Kebakaran Dahsyat di Pasar Jagong Jeget: 96 Kios Hangus, Dua Warga Luka Bakar
Tim kurasi konten viral yang menyeleksi berita paling relevan untuk pembaca.

Ringkasan Singkat
- 96 unit kios berbahan kayu terbakar habis di Pasar Jagong Jeget, Aceh Tengah.
- Tak ada korban jiwa, namun dua warga mengalami luka bakar dan telah dirawat.
- Penyebab kebakaran masih dalam penyelidikan; BPBD mobilisasi empat armada pemadam dan menyiapkan posko darurat.
Pada Minggu (9/8), kebakaran hebat seperti yang terjadi di kebakaran di Kaldera Bromo melanda Pasar Jagong Jeget di Kampung Jeget Ayu, Kecamatan Jagong Jeget, Kabupaten Aceh Tengah. Api melahap seluruh 96 unit kios atau ruko yang dibangun dengan struktur kayu, menimbulkan kerugian material yang signifikan bagi para pedagang, serupa dengan kebakaran Rinjani.
Menurut Kepala Pelaksana BPBD Aceh Tengah, Andalika, tidak ada korban jiwa dalam insiden ini.
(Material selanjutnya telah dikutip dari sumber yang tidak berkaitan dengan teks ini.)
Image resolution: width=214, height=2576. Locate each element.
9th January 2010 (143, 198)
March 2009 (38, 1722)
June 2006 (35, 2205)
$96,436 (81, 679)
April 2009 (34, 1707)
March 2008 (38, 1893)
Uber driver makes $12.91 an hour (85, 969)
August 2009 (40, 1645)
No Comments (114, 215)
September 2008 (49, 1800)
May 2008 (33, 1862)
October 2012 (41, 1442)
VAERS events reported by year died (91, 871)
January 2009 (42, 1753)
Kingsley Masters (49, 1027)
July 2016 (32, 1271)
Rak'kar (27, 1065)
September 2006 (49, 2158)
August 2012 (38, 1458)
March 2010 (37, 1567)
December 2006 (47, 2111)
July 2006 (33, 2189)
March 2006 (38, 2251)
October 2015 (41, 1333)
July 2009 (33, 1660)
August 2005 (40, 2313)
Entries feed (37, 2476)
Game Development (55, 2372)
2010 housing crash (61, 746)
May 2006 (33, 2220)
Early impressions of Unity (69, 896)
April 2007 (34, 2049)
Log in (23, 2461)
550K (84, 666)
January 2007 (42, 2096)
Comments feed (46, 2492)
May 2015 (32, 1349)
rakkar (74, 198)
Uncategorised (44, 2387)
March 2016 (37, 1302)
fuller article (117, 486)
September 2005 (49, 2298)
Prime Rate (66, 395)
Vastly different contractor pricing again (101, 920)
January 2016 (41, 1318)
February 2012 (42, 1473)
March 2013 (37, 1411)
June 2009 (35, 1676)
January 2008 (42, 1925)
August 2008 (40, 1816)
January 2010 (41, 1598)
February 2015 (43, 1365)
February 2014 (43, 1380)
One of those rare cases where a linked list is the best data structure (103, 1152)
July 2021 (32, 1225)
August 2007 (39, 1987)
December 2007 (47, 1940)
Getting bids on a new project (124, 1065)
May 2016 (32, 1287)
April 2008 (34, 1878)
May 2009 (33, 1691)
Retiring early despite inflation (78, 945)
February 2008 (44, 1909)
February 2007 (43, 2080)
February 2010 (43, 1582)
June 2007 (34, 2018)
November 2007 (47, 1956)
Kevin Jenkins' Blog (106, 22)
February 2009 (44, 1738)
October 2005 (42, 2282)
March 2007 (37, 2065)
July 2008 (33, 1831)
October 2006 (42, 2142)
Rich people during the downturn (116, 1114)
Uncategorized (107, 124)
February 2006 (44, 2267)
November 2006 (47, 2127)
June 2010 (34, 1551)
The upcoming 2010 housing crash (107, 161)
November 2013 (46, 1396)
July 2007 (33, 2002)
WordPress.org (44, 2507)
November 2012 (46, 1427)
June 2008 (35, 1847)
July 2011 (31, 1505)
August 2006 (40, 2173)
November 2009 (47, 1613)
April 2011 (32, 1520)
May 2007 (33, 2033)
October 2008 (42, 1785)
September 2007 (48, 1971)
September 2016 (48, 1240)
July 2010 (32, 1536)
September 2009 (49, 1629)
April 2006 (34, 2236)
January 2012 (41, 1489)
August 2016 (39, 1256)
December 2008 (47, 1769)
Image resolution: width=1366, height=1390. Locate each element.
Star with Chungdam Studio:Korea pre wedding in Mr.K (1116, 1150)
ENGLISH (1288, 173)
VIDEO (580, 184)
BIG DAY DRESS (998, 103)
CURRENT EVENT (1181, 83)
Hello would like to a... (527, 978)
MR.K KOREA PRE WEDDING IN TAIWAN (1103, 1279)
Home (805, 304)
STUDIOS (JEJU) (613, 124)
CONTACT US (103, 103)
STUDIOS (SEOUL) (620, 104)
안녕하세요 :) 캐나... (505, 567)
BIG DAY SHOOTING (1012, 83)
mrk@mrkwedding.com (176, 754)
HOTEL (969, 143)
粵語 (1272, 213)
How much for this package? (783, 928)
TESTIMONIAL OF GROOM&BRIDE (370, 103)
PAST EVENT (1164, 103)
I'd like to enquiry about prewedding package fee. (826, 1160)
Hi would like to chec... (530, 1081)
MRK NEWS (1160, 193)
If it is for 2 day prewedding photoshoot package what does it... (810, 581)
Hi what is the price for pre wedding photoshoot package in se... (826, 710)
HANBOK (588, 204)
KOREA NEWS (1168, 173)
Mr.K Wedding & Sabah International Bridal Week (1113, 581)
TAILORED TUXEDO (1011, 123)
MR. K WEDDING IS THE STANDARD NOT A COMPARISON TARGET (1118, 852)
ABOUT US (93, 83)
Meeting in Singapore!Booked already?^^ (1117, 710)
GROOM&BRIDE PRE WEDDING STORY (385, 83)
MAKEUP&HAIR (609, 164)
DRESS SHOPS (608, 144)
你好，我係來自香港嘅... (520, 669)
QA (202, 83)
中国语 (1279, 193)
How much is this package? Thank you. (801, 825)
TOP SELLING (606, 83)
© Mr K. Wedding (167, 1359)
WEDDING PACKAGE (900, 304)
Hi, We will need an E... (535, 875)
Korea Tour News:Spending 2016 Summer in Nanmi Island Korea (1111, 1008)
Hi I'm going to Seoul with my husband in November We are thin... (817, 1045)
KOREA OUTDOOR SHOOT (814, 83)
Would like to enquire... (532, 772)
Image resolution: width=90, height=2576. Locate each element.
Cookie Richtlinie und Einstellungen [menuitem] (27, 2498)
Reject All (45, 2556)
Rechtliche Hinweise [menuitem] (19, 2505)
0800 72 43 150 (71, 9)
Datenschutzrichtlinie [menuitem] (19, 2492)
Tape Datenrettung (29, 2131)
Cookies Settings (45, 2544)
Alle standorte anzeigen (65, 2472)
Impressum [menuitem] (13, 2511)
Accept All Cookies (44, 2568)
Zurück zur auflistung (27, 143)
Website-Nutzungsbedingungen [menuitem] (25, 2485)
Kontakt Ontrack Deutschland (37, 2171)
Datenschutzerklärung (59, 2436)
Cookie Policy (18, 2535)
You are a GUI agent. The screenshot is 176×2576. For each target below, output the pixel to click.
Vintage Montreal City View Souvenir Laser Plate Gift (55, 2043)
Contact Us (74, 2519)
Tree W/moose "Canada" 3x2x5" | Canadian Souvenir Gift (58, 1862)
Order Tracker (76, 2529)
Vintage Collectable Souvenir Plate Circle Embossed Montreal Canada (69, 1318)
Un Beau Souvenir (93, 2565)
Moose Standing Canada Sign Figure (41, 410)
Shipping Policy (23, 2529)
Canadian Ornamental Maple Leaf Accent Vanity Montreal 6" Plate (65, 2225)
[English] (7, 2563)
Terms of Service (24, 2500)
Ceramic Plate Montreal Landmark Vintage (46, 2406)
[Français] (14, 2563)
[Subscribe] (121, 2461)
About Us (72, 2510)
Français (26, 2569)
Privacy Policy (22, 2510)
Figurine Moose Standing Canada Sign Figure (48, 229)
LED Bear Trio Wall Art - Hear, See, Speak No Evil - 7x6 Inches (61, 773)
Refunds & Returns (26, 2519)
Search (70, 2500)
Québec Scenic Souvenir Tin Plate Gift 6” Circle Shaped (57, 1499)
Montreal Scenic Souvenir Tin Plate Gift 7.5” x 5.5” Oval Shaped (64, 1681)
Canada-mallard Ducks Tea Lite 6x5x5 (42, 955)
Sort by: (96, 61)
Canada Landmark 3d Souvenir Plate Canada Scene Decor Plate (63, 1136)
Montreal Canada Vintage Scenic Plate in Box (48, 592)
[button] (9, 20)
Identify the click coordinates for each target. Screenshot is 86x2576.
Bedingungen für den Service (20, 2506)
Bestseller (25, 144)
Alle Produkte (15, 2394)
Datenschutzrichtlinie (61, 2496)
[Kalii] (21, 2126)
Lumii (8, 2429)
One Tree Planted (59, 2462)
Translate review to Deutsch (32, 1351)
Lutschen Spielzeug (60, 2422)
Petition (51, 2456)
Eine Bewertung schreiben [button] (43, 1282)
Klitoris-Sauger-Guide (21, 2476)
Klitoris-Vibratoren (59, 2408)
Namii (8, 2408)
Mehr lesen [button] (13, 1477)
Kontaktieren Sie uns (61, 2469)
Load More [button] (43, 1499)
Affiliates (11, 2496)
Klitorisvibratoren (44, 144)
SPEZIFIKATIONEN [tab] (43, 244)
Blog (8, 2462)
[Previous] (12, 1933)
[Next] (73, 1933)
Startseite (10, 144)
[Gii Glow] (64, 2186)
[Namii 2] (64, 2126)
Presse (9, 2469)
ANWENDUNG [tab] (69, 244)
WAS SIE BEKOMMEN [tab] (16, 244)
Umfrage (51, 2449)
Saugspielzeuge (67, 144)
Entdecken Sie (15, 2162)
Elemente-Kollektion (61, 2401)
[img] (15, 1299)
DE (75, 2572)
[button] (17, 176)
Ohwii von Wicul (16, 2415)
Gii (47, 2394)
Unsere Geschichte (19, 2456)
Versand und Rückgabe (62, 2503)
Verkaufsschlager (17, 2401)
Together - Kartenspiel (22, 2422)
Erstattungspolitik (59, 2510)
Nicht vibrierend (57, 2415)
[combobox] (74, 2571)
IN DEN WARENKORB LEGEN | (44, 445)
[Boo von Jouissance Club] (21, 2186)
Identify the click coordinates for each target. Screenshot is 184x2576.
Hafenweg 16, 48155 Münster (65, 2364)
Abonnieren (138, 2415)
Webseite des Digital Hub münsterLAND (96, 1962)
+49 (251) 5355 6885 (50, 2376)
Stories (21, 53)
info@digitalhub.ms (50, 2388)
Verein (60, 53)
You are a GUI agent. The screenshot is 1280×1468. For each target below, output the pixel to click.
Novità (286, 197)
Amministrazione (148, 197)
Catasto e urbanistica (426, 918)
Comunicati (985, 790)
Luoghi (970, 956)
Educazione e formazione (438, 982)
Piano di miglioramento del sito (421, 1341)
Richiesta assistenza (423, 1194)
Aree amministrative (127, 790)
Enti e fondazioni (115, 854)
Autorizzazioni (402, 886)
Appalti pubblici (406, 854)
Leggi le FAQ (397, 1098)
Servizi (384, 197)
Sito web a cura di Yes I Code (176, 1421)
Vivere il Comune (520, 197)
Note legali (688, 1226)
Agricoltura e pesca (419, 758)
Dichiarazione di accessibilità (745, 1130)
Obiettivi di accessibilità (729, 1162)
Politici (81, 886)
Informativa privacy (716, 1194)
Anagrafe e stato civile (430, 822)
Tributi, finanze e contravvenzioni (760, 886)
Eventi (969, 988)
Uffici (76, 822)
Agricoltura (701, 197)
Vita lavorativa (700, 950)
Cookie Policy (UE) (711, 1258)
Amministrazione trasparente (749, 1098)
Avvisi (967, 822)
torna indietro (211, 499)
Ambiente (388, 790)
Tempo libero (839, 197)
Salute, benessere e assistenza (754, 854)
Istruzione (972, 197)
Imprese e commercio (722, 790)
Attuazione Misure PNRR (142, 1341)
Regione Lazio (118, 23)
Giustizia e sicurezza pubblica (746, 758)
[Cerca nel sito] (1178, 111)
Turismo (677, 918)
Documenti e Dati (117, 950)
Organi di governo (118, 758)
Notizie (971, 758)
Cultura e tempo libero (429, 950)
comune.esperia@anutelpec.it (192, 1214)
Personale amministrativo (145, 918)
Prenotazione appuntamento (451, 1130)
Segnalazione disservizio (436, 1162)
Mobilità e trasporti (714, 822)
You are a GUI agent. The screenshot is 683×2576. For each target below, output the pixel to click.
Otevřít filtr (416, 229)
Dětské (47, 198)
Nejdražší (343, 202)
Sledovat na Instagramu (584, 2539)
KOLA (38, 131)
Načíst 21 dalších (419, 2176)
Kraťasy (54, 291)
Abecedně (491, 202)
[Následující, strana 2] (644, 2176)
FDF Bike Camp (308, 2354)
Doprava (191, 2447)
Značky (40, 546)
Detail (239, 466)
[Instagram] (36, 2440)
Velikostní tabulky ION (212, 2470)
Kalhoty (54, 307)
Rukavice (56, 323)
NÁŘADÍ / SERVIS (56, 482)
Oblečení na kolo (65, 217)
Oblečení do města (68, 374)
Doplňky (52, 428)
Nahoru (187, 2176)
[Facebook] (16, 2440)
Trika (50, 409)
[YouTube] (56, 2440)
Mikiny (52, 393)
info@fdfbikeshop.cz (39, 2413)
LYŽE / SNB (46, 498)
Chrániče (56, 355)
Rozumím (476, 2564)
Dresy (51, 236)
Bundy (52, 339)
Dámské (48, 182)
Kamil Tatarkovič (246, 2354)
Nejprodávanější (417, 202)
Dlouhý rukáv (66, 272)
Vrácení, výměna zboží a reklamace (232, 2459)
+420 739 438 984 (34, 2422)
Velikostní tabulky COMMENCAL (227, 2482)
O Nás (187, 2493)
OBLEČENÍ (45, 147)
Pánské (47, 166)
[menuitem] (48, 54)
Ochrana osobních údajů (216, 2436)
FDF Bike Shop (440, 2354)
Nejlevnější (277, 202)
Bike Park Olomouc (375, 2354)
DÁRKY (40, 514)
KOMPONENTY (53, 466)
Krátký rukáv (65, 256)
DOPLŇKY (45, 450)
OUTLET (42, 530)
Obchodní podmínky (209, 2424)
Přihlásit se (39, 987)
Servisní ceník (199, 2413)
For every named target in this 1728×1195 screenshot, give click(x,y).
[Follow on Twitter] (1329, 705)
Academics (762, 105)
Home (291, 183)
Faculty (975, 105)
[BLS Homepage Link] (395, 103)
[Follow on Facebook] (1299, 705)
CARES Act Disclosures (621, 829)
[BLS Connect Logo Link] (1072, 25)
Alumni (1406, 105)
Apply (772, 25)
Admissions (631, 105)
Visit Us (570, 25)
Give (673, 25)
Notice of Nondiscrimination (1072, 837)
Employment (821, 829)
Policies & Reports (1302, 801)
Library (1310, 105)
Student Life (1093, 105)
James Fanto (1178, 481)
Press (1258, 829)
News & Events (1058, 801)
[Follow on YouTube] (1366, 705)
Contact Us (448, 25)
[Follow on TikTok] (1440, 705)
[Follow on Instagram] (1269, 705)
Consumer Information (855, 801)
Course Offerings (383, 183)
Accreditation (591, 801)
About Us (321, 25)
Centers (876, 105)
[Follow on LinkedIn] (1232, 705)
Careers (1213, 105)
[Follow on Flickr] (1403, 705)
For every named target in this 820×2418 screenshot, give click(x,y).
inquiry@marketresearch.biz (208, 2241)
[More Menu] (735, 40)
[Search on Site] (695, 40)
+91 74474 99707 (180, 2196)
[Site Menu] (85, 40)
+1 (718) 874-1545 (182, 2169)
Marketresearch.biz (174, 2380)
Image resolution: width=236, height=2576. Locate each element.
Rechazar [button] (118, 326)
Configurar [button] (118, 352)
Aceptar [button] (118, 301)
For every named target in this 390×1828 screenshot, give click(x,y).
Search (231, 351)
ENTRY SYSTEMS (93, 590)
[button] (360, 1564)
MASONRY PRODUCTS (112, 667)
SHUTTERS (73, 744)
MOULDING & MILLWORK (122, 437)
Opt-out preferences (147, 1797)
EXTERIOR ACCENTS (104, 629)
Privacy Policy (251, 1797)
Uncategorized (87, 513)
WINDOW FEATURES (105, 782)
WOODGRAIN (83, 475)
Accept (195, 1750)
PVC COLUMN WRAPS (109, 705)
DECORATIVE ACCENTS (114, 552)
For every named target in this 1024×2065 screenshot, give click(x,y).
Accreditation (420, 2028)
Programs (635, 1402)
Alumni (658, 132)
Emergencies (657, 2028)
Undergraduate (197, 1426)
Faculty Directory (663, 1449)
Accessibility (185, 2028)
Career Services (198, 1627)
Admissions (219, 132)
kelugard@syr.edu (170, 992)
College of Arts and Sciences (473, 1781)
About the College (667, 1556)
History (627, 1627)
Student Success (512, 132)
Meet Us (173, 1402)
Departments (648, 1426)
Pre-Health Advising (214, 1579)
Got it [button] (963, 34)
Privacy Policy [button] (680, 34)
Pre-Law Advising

Namun, dua warga dilaporkan mengalami luka bakar dan telah mendapatkan penanganan medis di rumah sakit setempat.
Untuk memadamkan api, BPBD mengerahkan empat unit armada pemadam kebakaran: satu unit dari Pos Jagong Jeget, satu unit dari Pos Atu Lintang, dan dua unit dari Pos Induk. Hingga kini, sumber api belum teridentifikasi dan masih menjadi fokus penyelidikan, seperti pada kasus kebakaran SPBU Bogor.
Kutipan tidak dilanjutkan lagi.